• **Task brief**
Set down all of the records exactly, leaving none out.

• **Excerpted records**
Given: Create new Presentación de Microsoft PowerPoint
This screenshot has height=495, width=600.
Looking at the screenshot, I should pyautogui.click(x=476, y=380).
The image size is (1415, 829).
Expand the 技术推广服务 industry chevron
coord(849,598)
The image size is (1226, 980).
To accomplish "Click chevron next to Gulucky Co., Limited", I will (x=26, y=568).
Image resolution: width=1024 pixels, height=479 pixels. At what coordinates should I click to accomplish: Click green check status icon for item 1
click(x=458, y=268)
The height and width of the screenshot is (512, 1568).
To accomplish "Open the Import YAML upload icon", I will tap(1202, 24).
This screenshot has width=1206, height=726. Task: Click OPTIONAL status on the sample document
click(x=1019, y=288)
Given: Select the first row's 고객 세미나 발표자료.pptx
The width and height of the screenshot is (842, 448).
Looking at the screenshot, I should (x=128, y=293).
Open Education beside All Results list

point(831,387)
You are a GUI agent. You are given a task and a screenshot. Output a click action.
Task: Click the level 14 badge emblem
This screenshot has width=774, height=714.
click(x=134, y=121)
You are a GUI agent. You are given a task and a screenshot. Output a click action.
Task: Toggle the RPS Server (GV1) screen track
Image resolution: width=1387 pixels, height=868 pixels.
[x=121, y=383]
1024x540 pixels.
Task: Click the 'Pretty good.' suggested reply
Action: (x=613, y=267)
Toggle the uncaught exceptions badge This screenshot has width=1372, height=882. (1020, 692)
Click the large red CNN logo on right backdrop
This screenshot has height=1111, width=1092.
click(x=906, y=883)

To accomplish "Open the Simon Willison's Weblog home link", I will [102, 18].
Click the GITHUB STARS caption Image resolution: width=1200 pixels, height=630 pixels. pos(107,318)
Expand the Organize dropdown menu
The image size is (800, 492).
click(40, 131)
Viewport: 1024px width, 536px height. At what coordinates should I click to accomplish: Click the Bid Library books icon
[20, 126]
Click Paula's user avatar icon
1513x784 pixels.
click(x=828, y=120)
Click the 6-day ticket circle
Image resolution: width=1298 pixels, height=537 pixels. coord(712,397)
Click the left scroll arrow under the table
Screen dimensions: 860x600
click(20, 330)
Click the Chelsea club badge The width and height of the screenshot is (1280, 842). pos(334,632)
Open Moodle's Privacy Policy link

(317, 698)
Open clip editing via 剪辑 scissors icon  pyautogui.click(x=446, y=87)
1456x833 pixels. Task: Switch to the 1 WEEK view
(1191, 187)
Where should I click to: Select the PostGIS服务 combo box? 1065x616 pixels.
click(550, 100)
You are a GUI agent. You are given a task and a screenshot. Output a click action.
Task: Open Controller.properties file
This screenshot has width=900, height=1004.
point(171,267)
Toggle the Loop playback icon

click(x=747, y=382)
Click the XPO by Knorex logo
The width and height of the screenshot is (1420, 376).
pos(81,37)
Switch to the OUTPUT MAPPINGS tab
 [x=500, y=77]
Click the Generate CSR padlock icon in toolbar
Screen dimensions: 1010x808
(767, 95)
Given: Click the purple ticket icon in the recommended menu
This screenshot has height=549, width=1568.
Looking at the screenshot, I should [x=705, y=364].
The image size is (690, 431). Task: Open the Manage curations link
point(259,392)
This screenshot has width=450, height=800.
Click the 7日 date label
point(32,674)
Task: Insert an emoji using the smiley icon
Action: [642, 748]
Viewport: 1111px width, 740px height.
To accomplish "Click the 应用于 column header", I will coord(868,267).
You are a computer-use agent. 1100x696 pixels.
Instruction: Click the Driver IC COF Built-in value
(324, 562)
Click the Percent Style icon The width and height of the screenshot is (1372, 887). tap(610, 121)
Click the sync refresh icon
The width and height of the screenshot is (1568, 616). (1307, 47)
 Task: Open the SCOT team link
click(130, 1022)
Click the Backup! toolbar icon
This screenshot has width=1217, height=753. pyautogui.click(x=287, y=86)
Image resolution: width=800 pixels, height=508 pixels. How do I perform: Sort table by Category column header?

• **Answer space**
Given: Create new Presentación de Microsoft PowerPoint
This screenshot has height=495, width=600.
Looking at the screenshot, I should pyautogui.click(x=476, y=380).
The image size is (1415, 829).
Expand the 技术推广服务 industry chevron
coord(849,598)
The image size is (1226, 980).
To accomplish "Click chevron next to Gulucky Co., Limited", I will (x=26, y=568).
Image resolution: width=1024 pixels, height=479 pixels. At what coordinates should I click to accomplish: Click green check status icon for item 1
click(x=458, y=268)
The height and width of the screenshot is (512, 1568).
To accomplish "Open the Import YAML upload icon", I will tap(1202, 24).
This screenshot has width=1206, height=726. Task: Click OPTIONAL status on the sample document
click(x=1019, y=288)
Given: Select the first row's 고객 세미나 발표자료.pptx
The width and height of the screenshot is (842, 448).
Looking at the screenshot, I should (x=128, y=293).
Open Education beside All Results list

point(831,387)
You are a GUI agent. You are given a task and a screenshot. Output a click action.
Task: Click the level 14 badge emblem
This screenshot has width=774, height=714.
click(x=134, y=121)
You are a GUI agent. You are given a task and a screenshot. Output a click action.
Task: Toggle the RPS Server (GV1) screen track
Image resolution: width=1387 pixels, height=868 pixels.
[x=121, y=383]
1024x540 pixels.
Task: Click the 'Pretty good.' suggested reply
Action: (x=613, y=267)
Toggle the uncaught exceptions badge This screenshot has width=1372, height=882. (1020, 692)
Click the large red CNN logo on right backdrop
This screenshot has height=1111, width=1092.
click(x=906, y=883)

To accomplish "Open the Simon Willison's Weblog home link", I will [102, 18].
Click the GITHUB STARS caption Image resolution: width=1200 pixels, height=630 pixels. pos(107,318)
Expand the Organize dropdown menu
The image size is (800, 492).
click(40, 131)
Viewport: 1024px width, 536px height. At what coordinates should I click to accomplish: Click the Bid Library books icon
[20, 126]
Click Paula's user avatar icon
1513x784 pixels.
click(x=828, y=120)
Click the 6-day ticket circle
Image resolution: width=1298 pixels, height=537 pixels. coord(712,397)
Click the left scroll arrow under the table
Screen dimensions: 860x600
click(20, 330)
Click the Chelsea club badge The width and height of the screenshot is (1280, 842). pos(334,632)
Open Moodle's Privacy Policy link

(317, 698)
Open clip editing via 剪辑 scissors icon  pyautogui.click(x=446, y=87)
1456x833 pixels. Task: Switch to the 1 WEEK view
(1191, 187)
Where should I click to: Select the PostGIS服务 combo box? 1065x616 pixels.
click(550, 100)
You are a GUI agent. You are given a task and a screenshot. Output a click action.
Task: Open Controller.properties file
This screenshot has width=900, height=1004.
point(171,267)
Toggle the Loop playback icon

click(x=747, y=382)
Click the XPO by Knorex logo
The width and height of the screenshot is (1420, 376).
pos(81,37)
Switch to the OUTPUT MAPPINGS tab
 [x=500, y=77]
Click the Generate CSR padlock icon in toolbar
Screen dimensions: 1010x808
(767, 95)
Given: Click the purple ticket icon in the recommended menu
This screenshot has height=549, width=1568.
Looking at the screenshot, I should [x=705, y=364].
The image size is (690, 431). Task: Open the Manage curations link
point(259,392)
This screenshot has width=450, height=800.
Click the 7日 date label
point(32,674)
Task: Insert an emoji using the smiley icon
Action: [642, 748]
Viewport: 1111px width, 740px height.
To accomplish "Click the 应用于 column header", I will coord(868,267).
You are a computer-use agent. 1100x696 pixels.
Instruction: Click the Driver IC COF Built-in value
(324, 562)
Click the Percent Style icon The width and height of the screenshot is (1372, 887). tap(610, 121)
Click the sync refresh icon
The width and height of the screenshot is (1568, 616). (1307, 47)
 Task: Open the SCOT team link
click(130, 1022)
Click the Backup! toolbar icon
This screenshot has width=1217, height=753. pyautogui.click(x=287, y=86)
Image resolution: width=800 pixels, height=508 pixels. How do I perform: Sort table by Category column header?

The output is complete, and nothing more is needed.